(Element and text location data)
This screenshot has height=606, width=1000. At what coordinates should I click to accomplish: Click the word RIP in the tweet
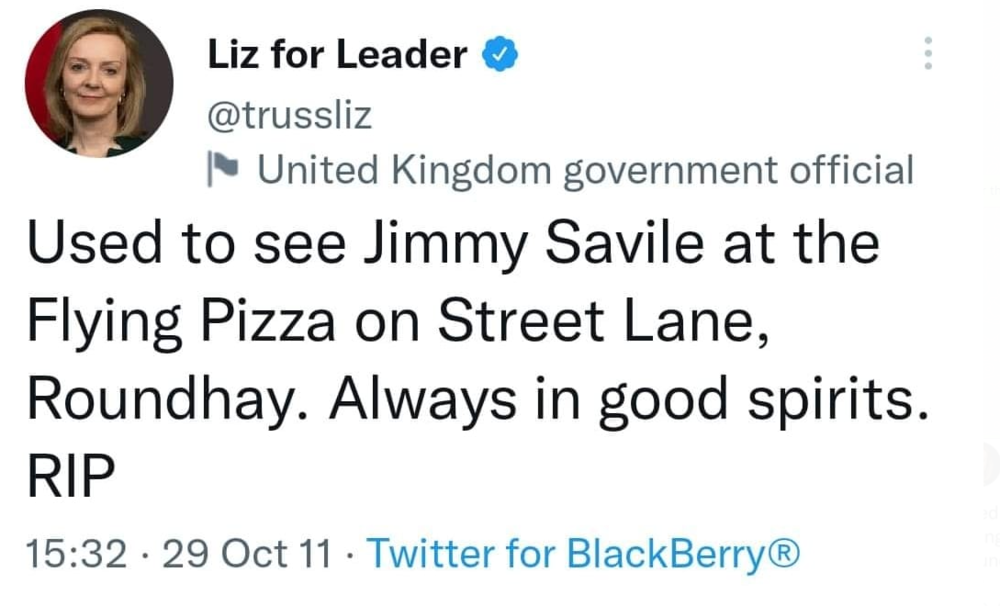click(x=66, y=478)
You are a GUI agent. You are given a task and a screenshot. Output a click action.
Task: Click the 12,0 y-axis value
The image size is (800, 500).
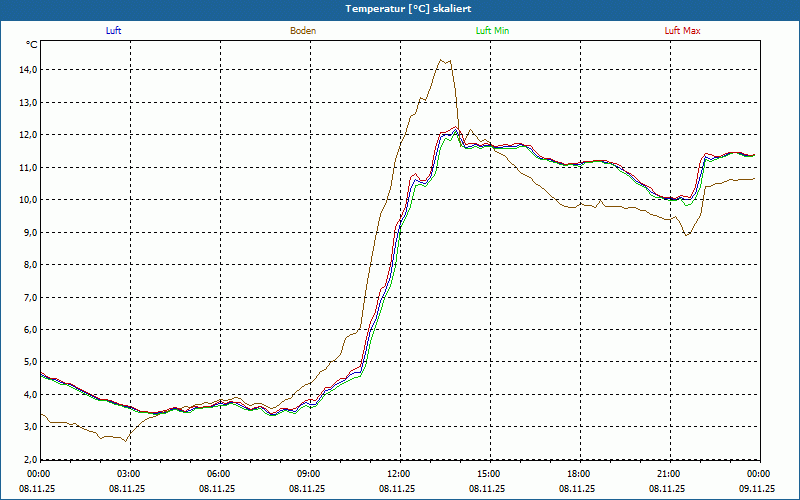point(28,135)
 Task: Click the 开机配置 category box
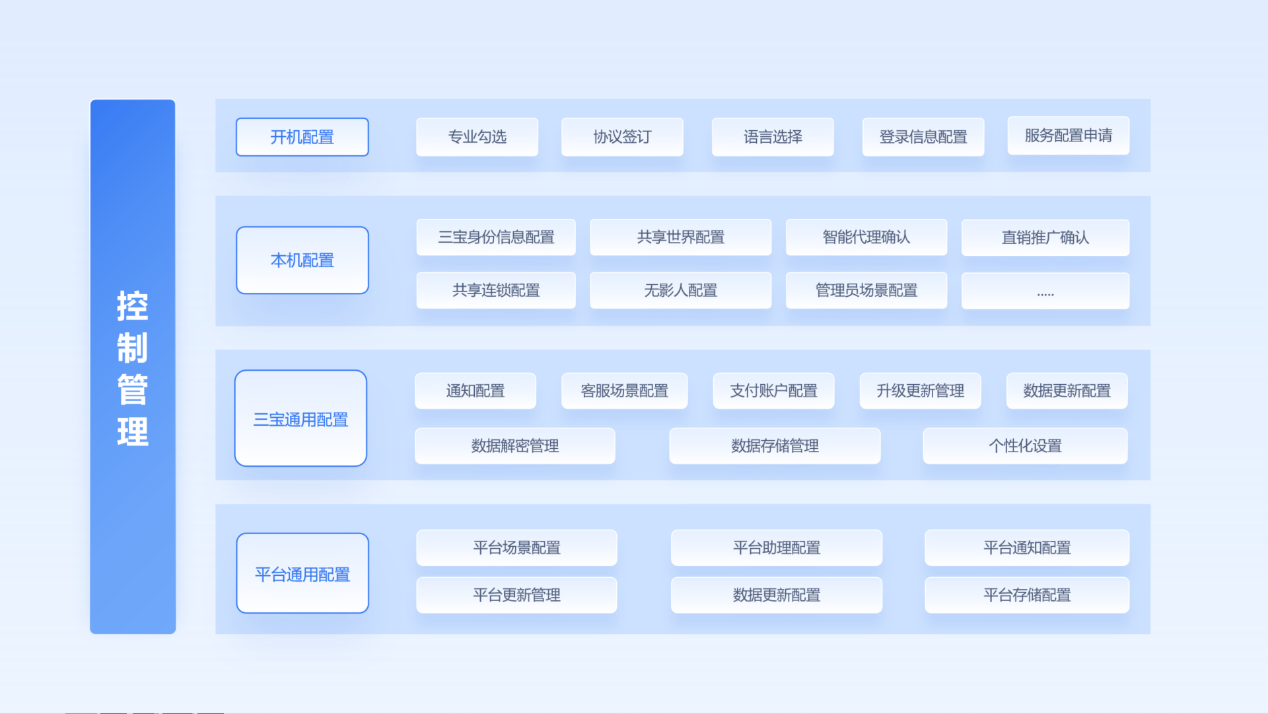pos(302,137)
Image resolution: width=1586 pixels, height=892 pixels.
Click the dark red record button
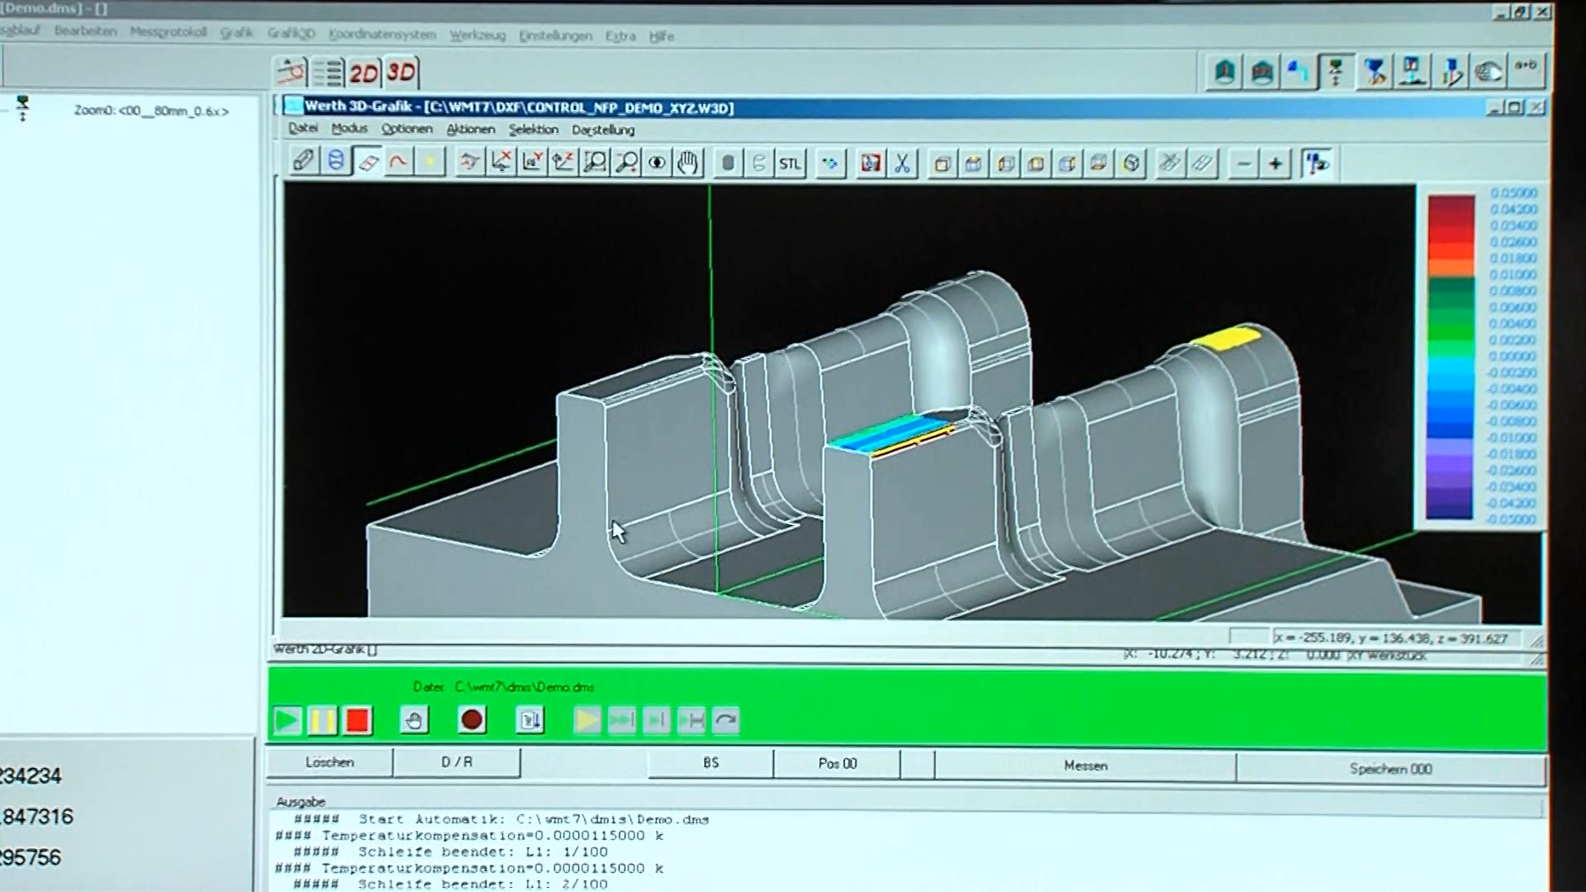point(472,720)
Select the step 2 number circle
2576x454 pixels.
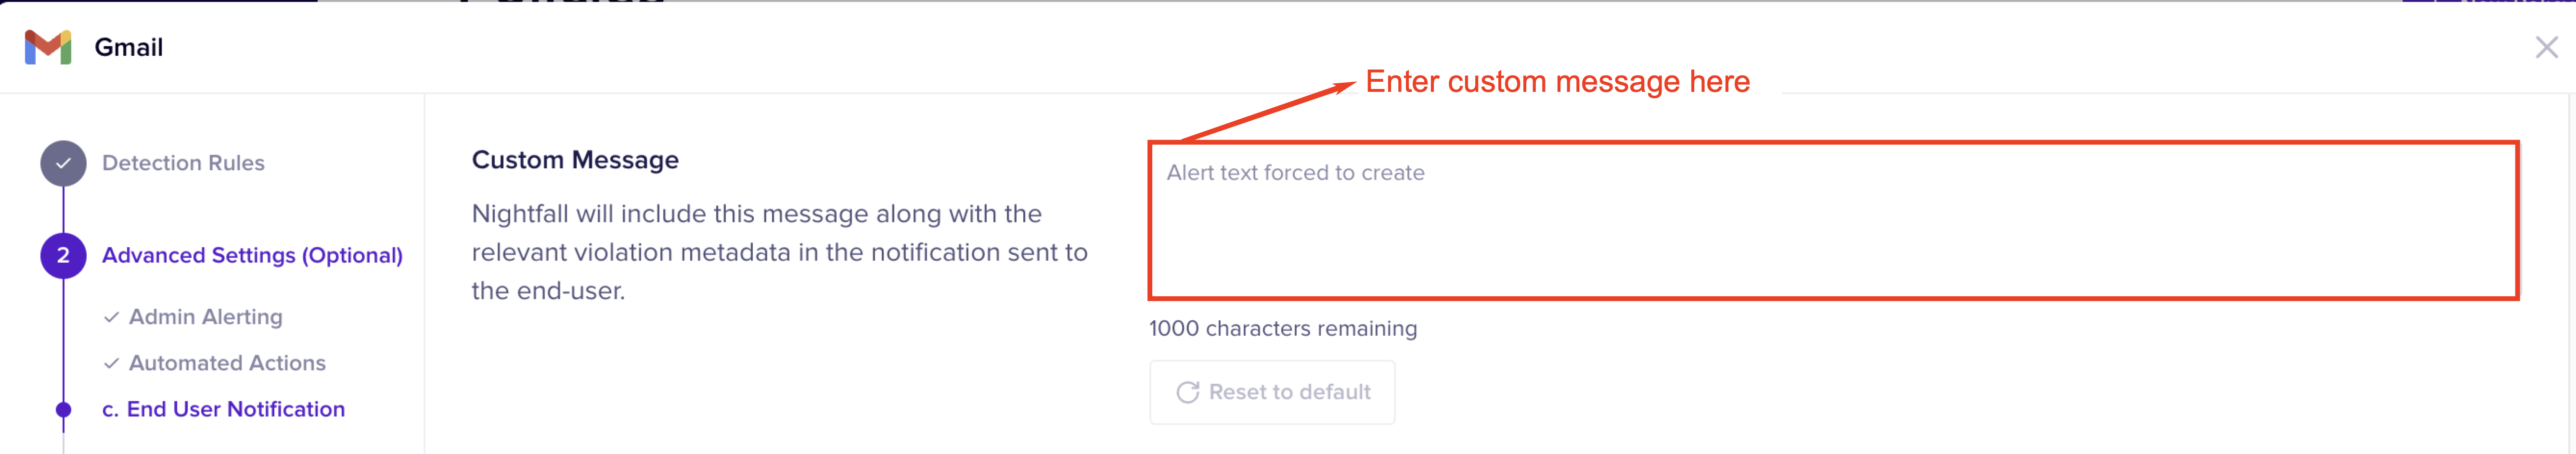coord(63,255)
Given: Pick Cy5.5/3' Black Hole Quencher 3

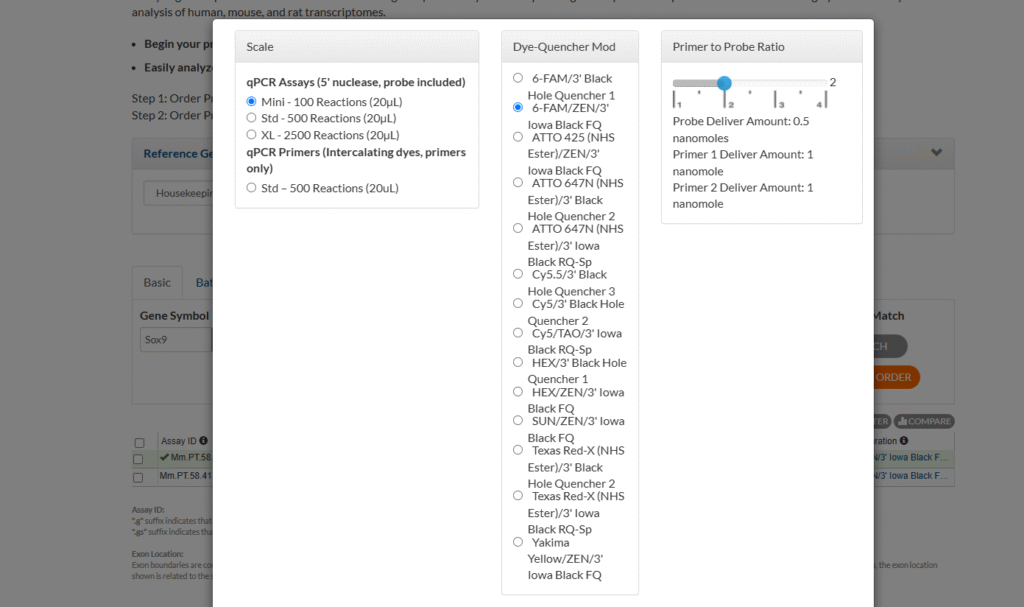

▶ Instruction
List each line above that contains the string "pixels". Case counts.

▶ Answer below
Image resolution: width=1586 pixels, height=892 pixels.
2576x454 pixels.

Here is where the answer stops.